Work required:
Please retype the entries below exactly as they are written.

Data shown:
== Segment start ==
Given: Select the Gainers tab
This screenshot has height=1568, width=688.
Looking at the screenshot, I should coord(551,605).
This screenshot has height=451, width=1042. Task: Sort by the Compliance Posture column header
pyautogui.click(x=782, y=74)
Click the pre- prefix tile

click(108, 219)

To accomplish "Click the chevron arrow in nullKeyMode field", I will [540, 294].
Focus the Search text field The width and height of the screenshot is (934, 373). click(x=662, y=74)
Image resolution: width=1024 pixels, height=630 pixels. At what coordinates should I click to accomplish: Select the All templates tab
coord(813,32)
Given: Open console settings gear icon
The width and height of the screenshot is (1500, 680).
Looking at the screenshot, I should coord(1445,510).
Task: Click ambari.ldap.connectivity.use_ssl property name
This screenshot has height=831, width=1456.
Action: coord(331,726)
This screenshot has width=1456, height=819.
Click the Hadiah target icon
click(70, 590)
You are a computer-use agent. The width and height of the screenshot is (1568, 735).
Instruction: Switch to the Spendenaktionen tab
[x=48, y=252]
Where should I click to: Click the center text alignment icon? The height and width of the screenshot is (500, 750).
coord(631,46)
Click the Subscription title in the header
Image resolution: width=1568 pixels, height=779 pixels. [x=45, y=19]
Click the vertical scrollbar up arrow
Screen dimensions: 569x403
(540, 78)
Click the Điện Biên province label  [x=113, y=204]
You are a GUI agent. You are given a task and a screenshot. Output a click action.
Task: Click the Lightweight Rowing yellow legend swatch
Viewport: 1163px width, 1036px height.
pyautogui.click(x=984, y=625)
== Segment end ==
Your response:
Given: Select the Gainers tab
This screenshot has height=1568, width=688.
Looking at the screenshot, I should coord(551,605).
This screenshot has height=451, width=1042. Task: Sort by the Compliance Posture column header
pyautogui.click(x=782, y=74)
Click the pre- prefix tile

click(108, 219)

To accomplish "Click the chevron arrow in nullKeyMode field", I will [540, 294].
Focus the Search text field The width and height of the screenshot is (934, 373). click(x=662, y=74)
Image resolution: width=1024 pixels, height=630 pixels. At what coordinates should I click to accomplish: Select the All templates tab
coord(813,32)
Given: Open console settings gear icon
The width and height of the screenshot is (1500, 680).
Looking at the screenshot, I should coord(1445,510).
Task: Click ambari.ldap.connectivity.use_ssl property name
This screenshot has height=831, width=1456.
Action: coord(331,726)
This screenshot has width=1456, height=819.
Click the Hadiah target icon
click(70, 590)
You are a computer-use agent. The width and height of the screenshot is (1568, 735).
Instruction: Switch to the Spendenaktionen tab
[x=48, y=252]
Where should I click to: Click the center text alignment icon? The height and width of the screenshot is (500, 750).
coord(631,46)
Click the Subscription title in the header
Image resolution: width=1568 pixels, height=779 pixels. [x=45, y=19]
Click the vertical scrollbar up arrow
Screen dimensions: 569x403
(540, 78)
Click the Điện Biên province label  [x=113, y=204]
You are a GUI agent. You are given a task and a screenshot. Output a click action.
Task: Click the Lightweight Rowing yellow legend swatch
Viewport: 1163px width, 1036px height.
pyautogui.click(x=984, y=625)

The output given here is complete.